Panama City Beach, Florida
Goofy Golf, the classic roadside attraction, has made a quiet virtue of running in place. Though plenty of low-concept mini golfs and water parks now crowd Panama City Beach, GG is content to be the one that never changes. According to the man in the gift shop, generations of families have come here to share their love of this place.
But if you've never been, it might be a little hard to find. The Johnny-Putt-latelys a few miles up the strip can't even tell you where Goofy Golf is located; mentioning the Sphinx or the Easter Island Head doesn't help. It's just lost somewhere in the newer commercial din along the strip. Then you finally spot it, practically hidden behind a fake smoldering volcano, dwarfed by swim-ware and T-shirt outlets that crowd either side.
It wasn't always thus. Built in 1959 by a man who is now dead -- Lee Koplin -- it was the only thing around, as the lush vegetation in the background of old post cards (still for sale) will attest. The golf hazards were an amusing blend of ancient monuments and space age icons, with a couple of monsters tossed in for good measure. The states of Alabama and Georgia drain directly into FL's panhandle, making Panama City Beach a distraction magnet for budget-conscious families and beer-bloated Spring Breakers.
It's easy to hose puke off the Sphinx, so GG endures. You can still climb the Easter Island head. The giant monkey, rocket ship, Buddha and purple brontosaurus have all seen better days, and the castle that used to house "Monsterland" has fallen into disrepair. But it's still a great miniature golf course, and a refreshing change from those prefab, absolutely interchangeable Pirate's Coves.
We always stop here. We play our favorite holes, walk every inch of the property to make sure nothing has really changed, and buy a pile of vintage postcards.
And like the guy at the gift shop said, "You couldn't ask for a better location."

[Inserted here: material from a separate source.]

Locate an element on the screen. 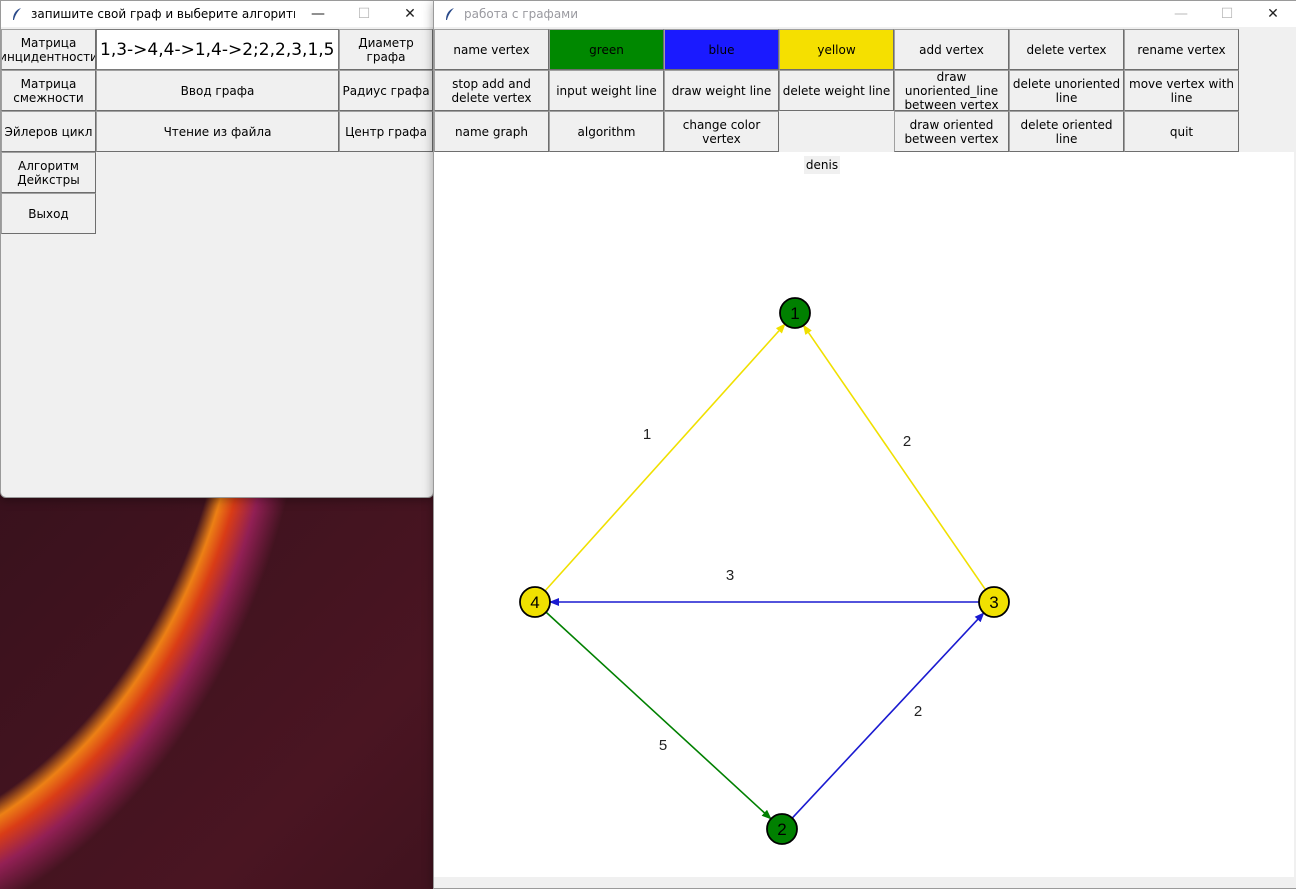 The width and height of the screenshot is (1296, 889). draw-unoriented-line-button: draw unoriented_line between vertex is located at coordinates (952, 90).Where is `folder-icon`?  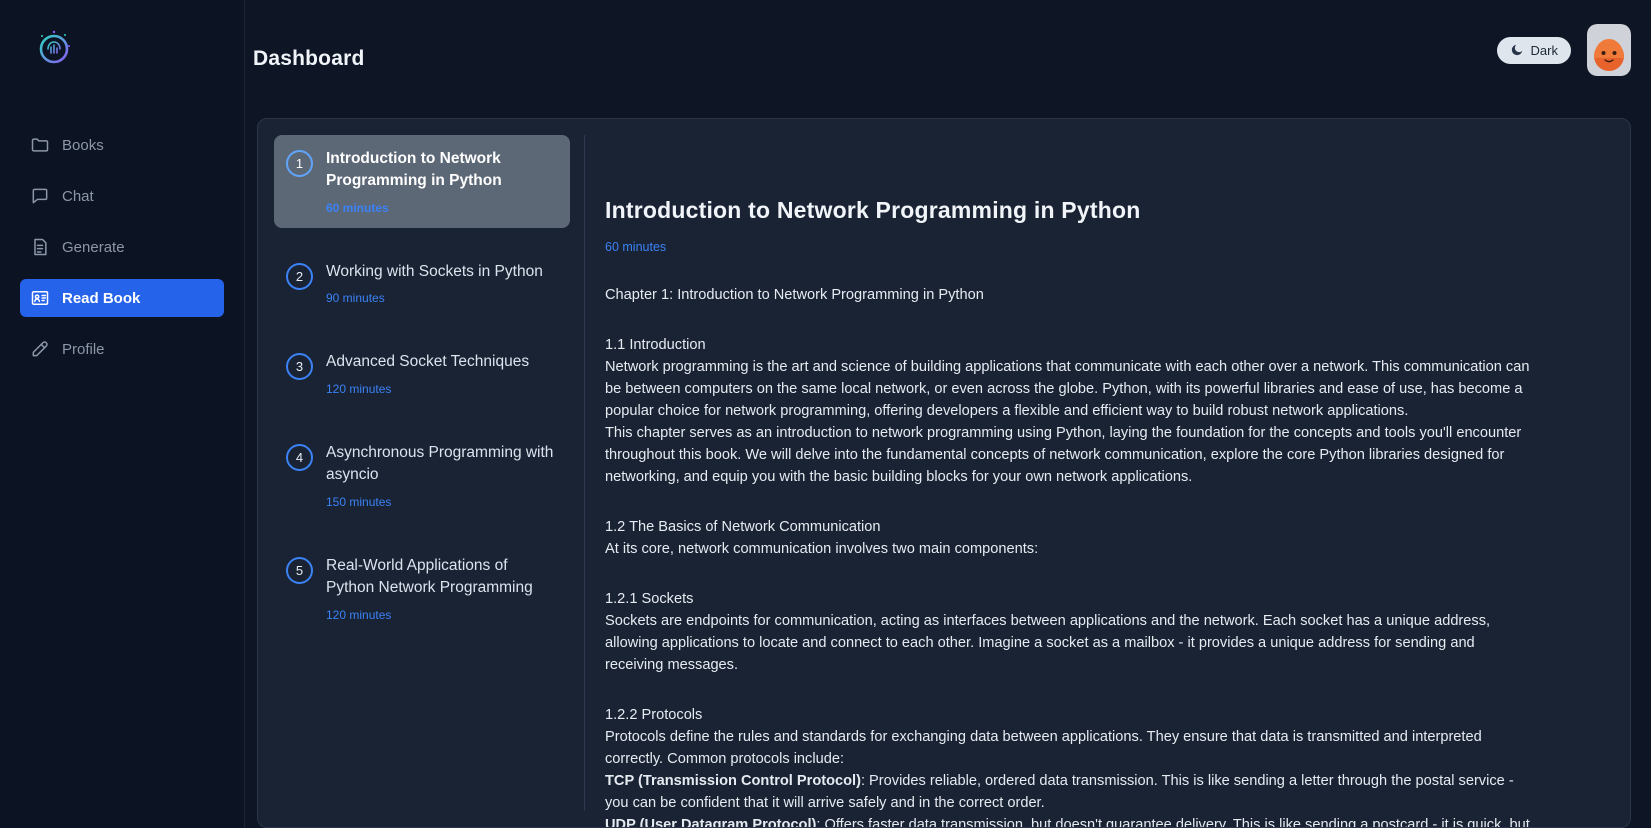
folder-icon is located at coordinates (40, 145).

Update - Sept. 2003: According to Tim Hollis, author of Dixie Before Disney, Lee Koplin built the first Goofy Golf in Biloxi, Mississippi in 1957-58 (later demolished, Koplin replaced it with a second one nearby that exists today as Magic Golf). The next Goofy Golfs were built in Ft. Walton and Pensacola (~1958); final evolution of the Goofy Dynasty was the attraction at Panama City Beach built in 1959.